Игорь Владимирович Гребешев, В. В. Сербиненко - Русская метафизика ХIХ–ХХ веков

Русская метафизика ХIХ–ХХ веков
Название: Русская метафизика ХIХ–ХХ веков
Авторы:
Жанры: Монографии | Метафизика | История философии
Серии: Нет данных
ISBN: Нет данных
Год: 2016
О чем книга "Русская метафизика ХIХ–ХХ веков"

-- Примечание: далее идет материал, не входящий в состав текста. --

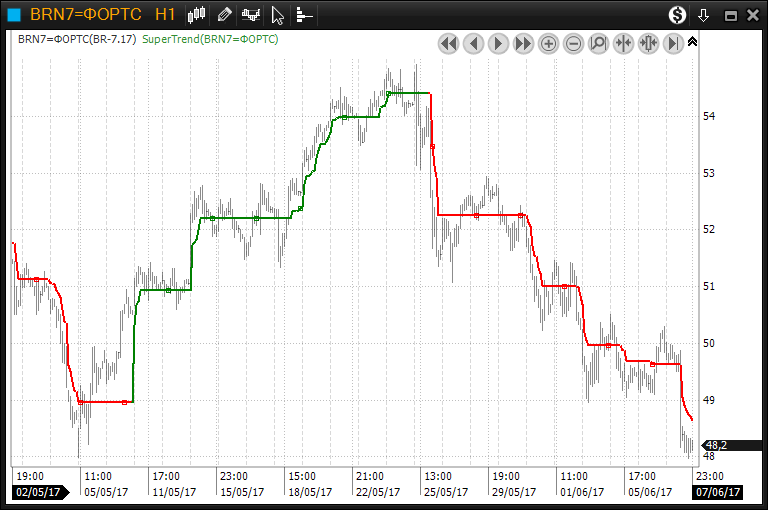Select the pencil drawing tool

(x=225, y=15)
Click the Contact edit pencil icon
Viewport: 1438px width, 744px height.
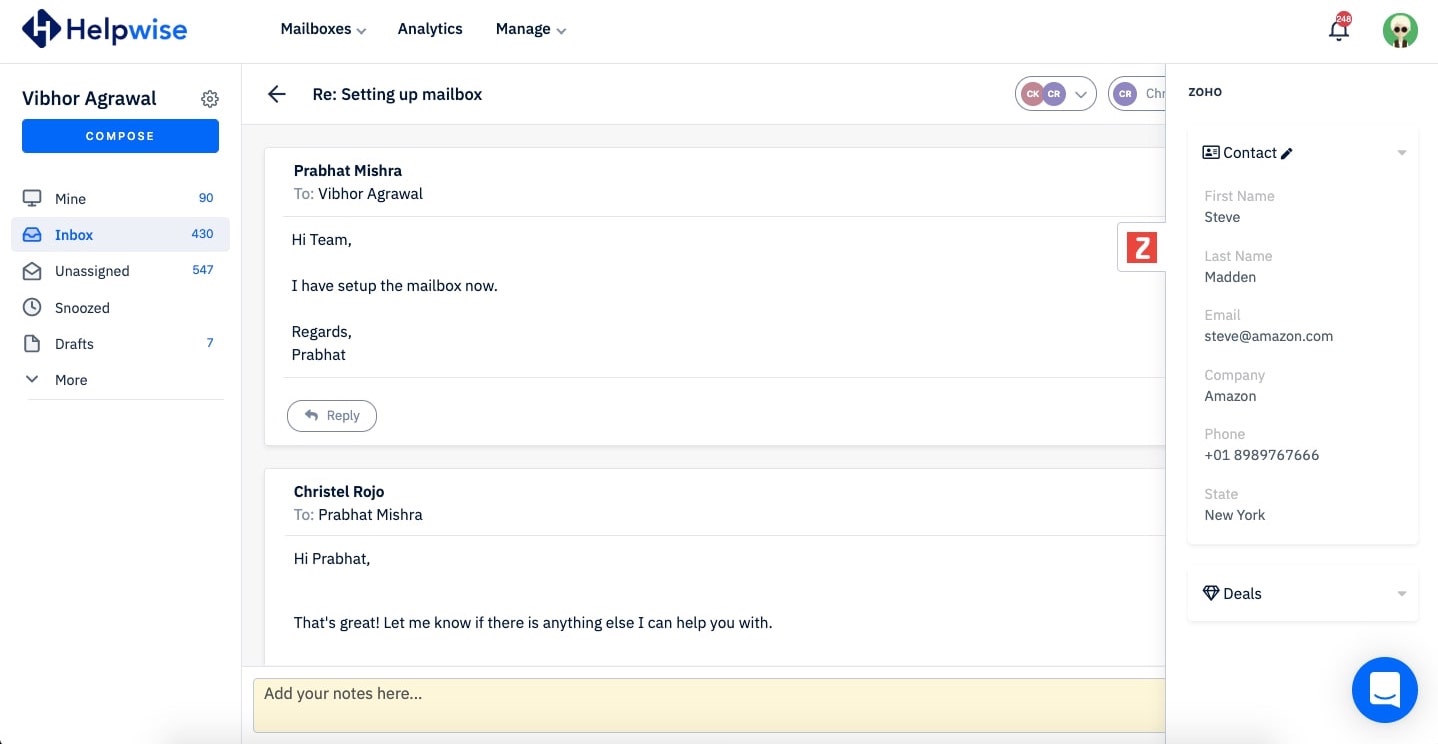click(x=1287, y=152)
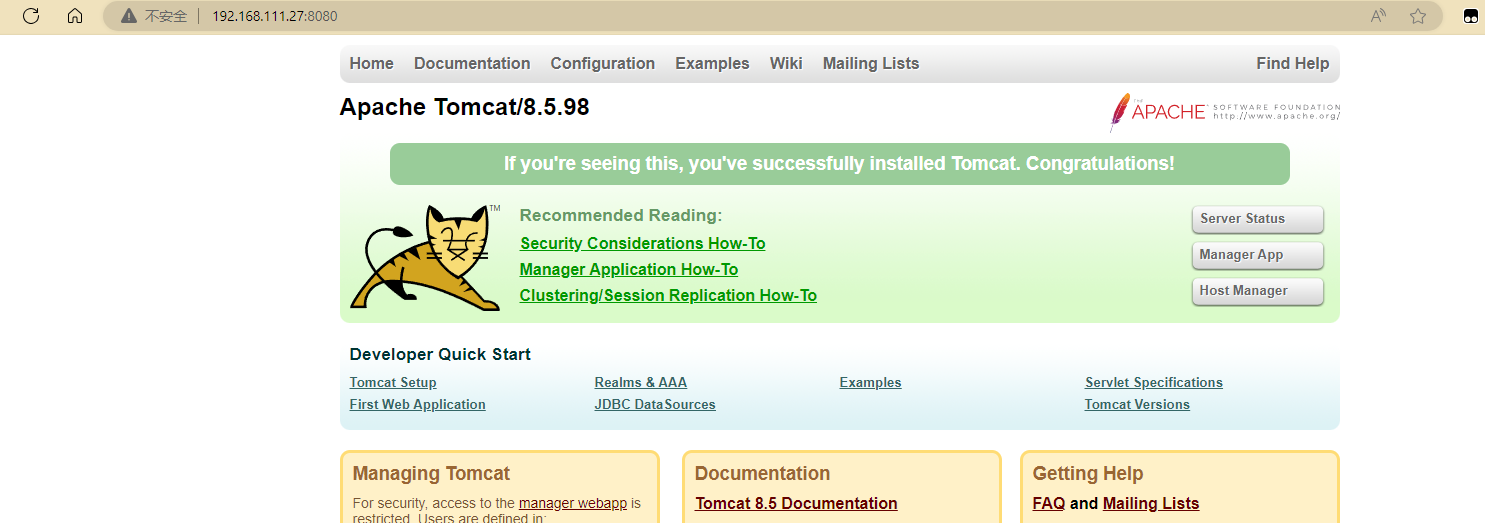This screenshot has width=1485, height=523.
Task: Open the Configuration nav menu item
Action: pyautogui.click(x=602, y=63)
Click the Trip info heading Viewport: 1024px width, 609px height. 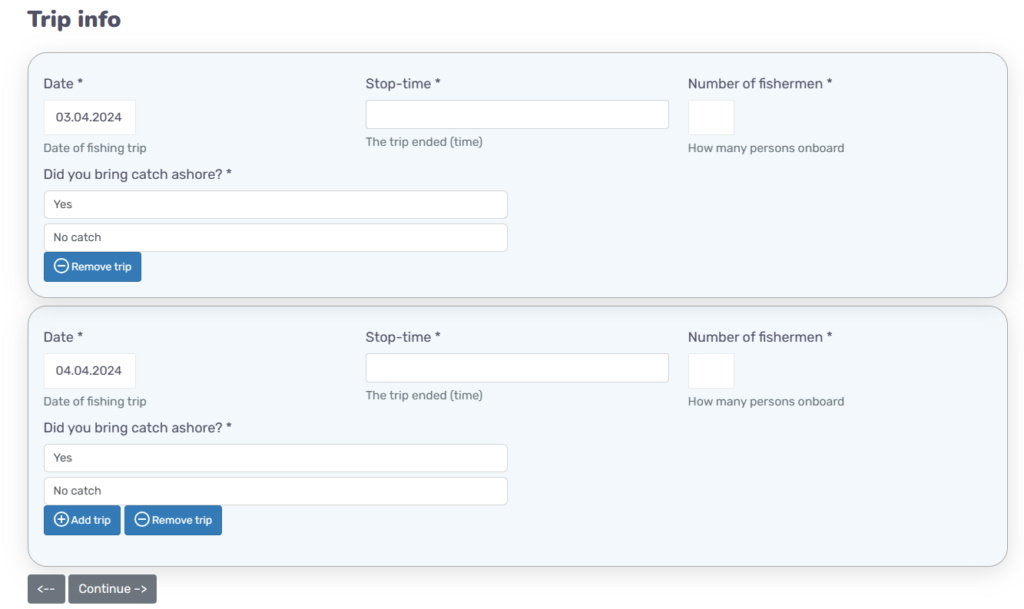pos(74,19)
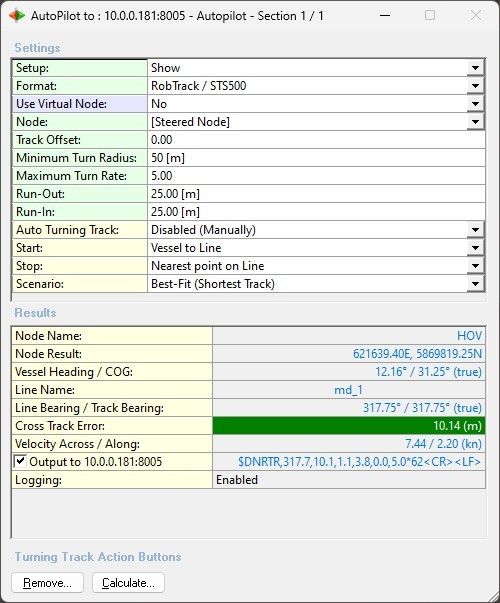Expand the Node dropdown with Steered Node
The image size is (500, 603).
[475, 122]
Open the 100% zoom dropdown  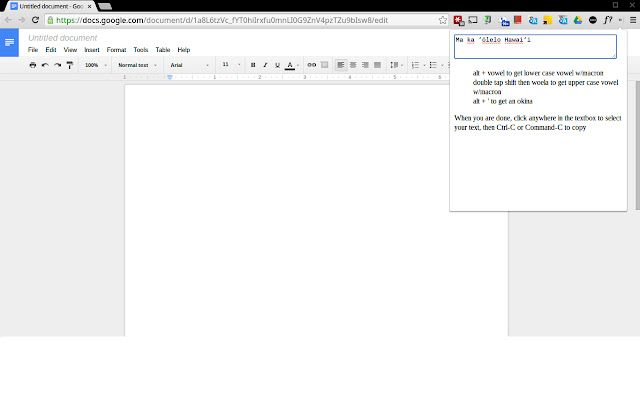click(95, 65)
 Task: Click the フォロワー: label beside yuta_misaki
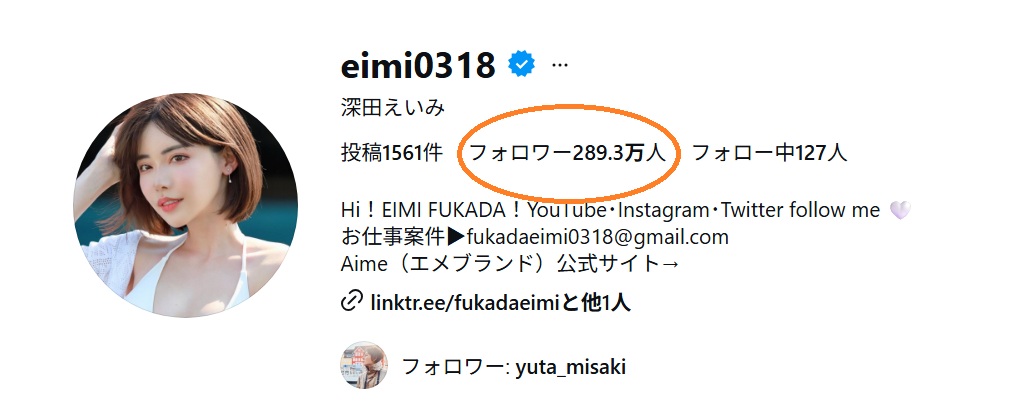click(456, 367)
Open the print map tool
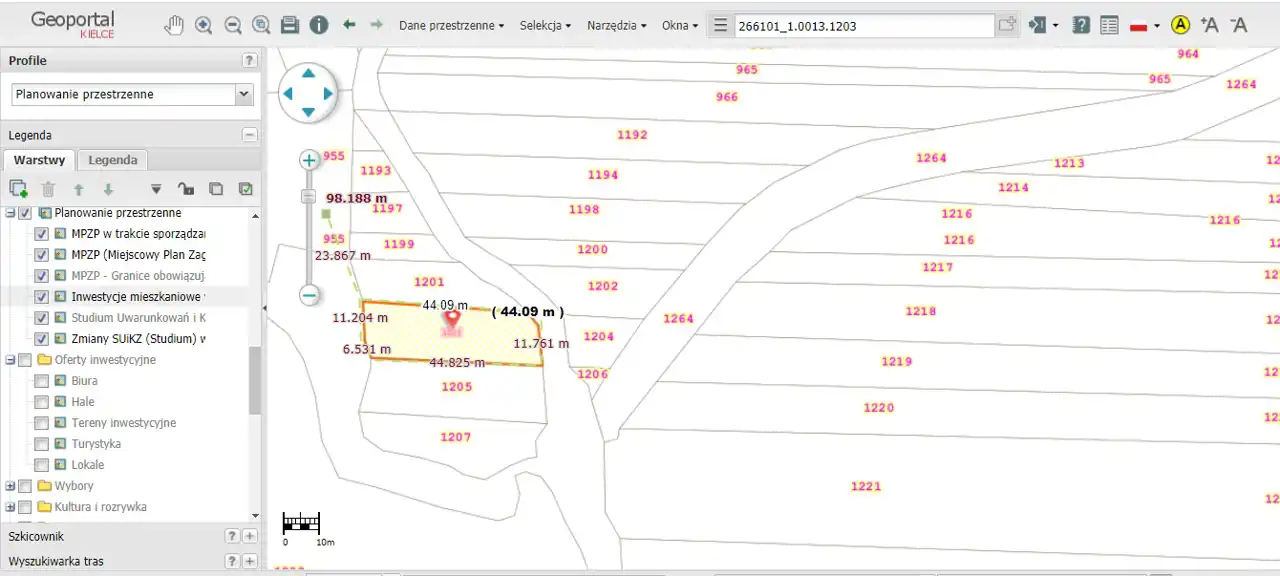1280x576 pixels. 290,25
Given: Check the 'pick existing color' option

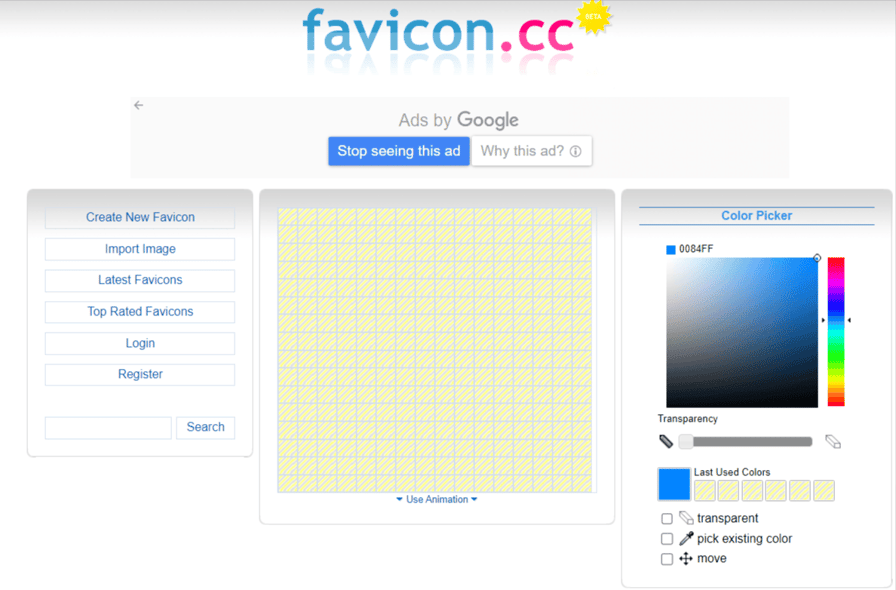Looking at the screenshot, I should coord(667,538).
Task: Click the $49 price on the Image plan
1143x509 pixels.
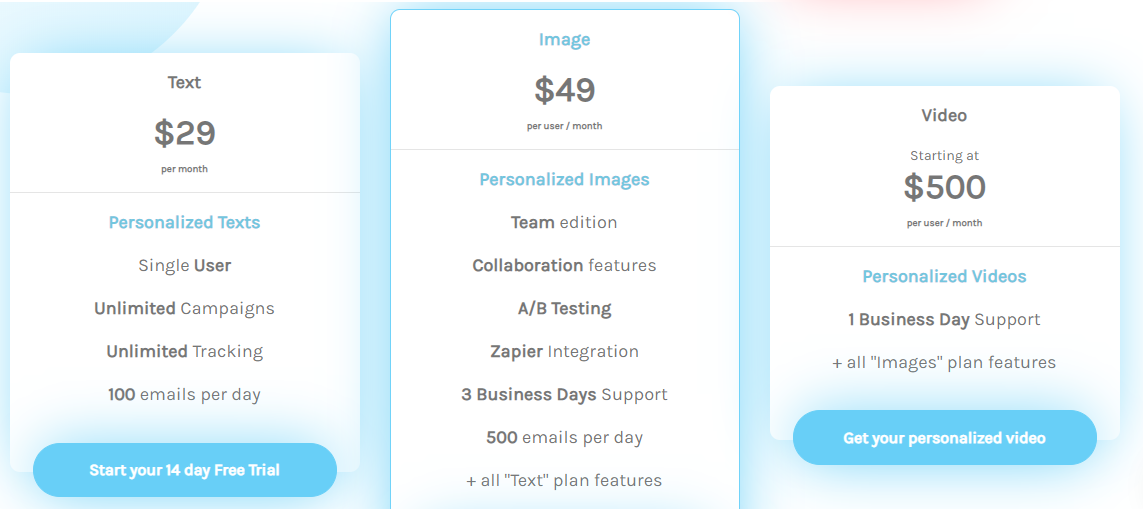Action: pos(564,90)
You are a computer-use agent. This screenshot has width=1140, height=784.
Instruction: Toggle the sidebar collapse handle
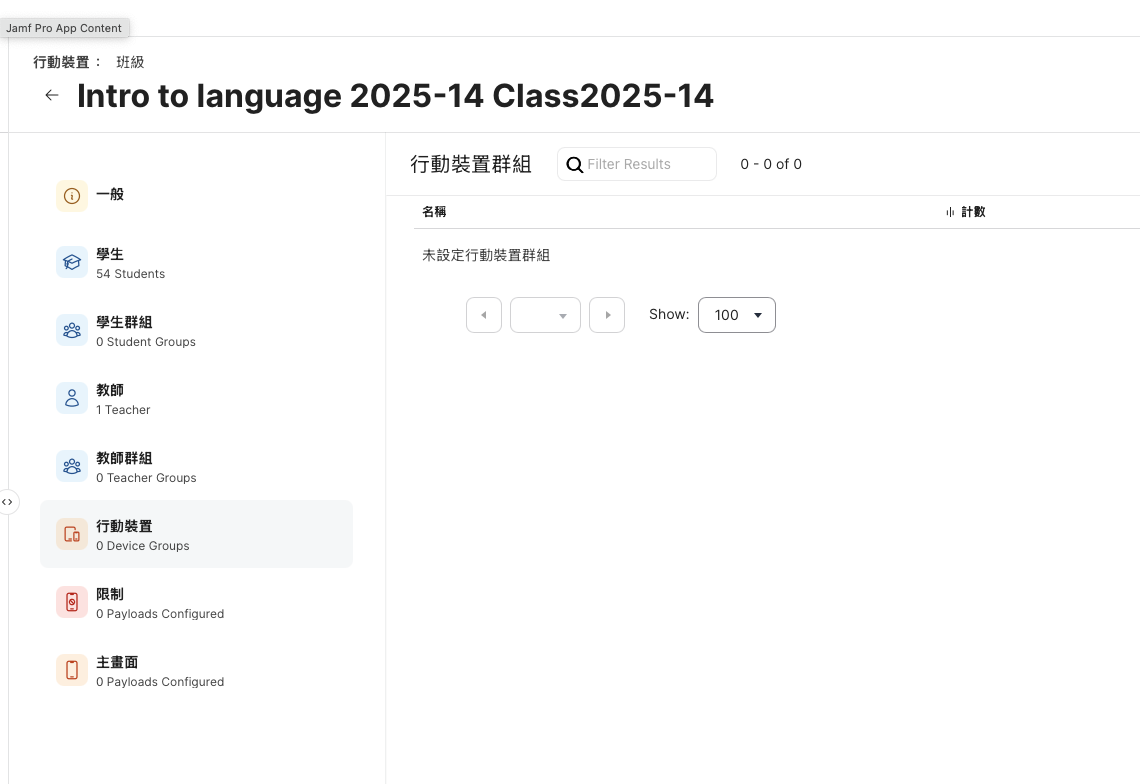(x=8, y=502)
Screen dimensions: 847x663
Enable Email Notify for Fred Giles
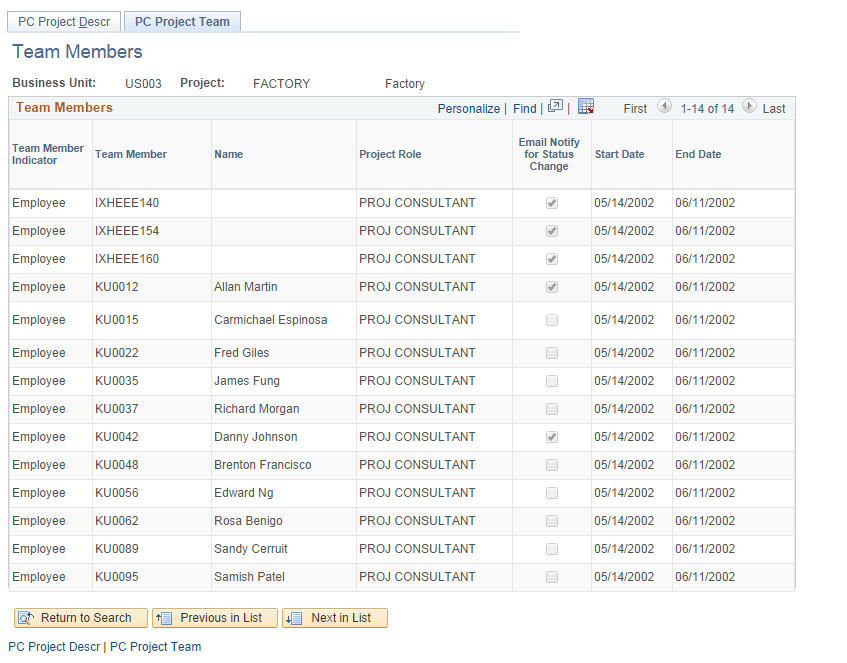[551, 352]
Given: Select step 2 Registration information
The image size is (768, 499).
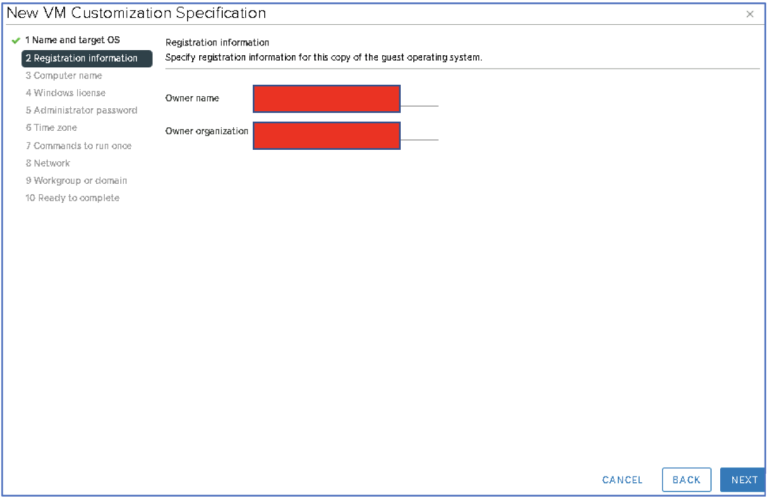Looking at the screenshot, I should 87,58.
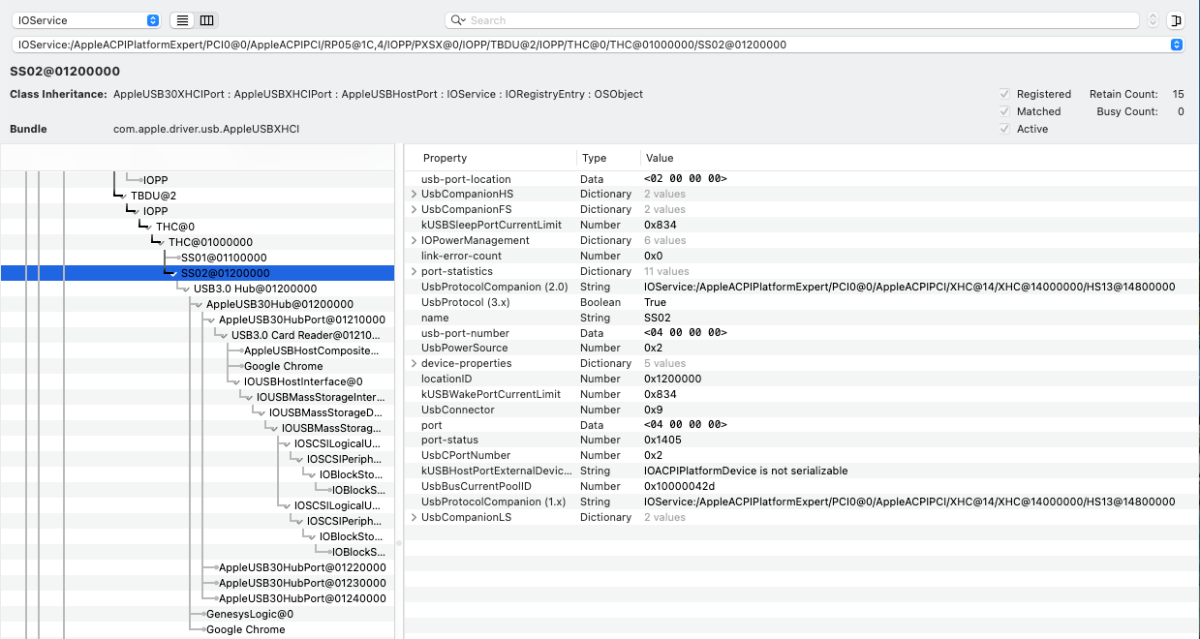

В монографии рассматриваются основные направления и проблематика русской метафизики ХIХ–ХХ веков. Авторы считают, что метафизика в России – неотъемлемая часть отечественной культуры, интересное и исключительно важное явление в истории мировой философии. В первой половине ХIХ века мы наблюдаем существенный творческий интерес русских мыслителей к европейской метафизике и опыт определения собственных позиций в отношении к «последним» (метафизическим) вопросам смысла исторического бытия человека и человечества. Именно проблемы метафизики истории и культуры, философской антропологии становятся центральными уже в русском романтизме (прежде всего В.Ф. Одоевский), в творчестве П.Я. Чаадаева и славянофилов, в художественной философии классиков русской литературы. Особое внимание в монографии уделяется личности и творчеству В.С. Соловьева, метафизика всеединства которого во многом определила своеобразие новой метафизической «волны» в отечественной философской культуре уже в начале ХХ века. Русская метафизика ХХ века рождалась и творчески развивалась (в России, а затем и в культуре русского зарубежья) в эпоху «восстания масс», когда вместе со многими традиционными ценностями и идеалами отвергались и уходили в прошлое принципы великой метафизической традиции. Не только апология метафизики, но и поиск ее новых форм – все это стало ответом русских мыслителей на вызов времени, на вызов «современности». Этот метафизический опыт в разнообразии его позиций и поисков, безусловно, представляет интерес и в наше историческое время, когда восстание масс давно уже сменилось их перманентной революцией, а в качестве альтернативы метафизике массовому сознанию слишком часто предлагаются всего лишь идеологические схемы и мировоззренческие стереотипы. Авторы убеждены, что в данном контексте опыт русской метафизики ни в коей мере не устарел.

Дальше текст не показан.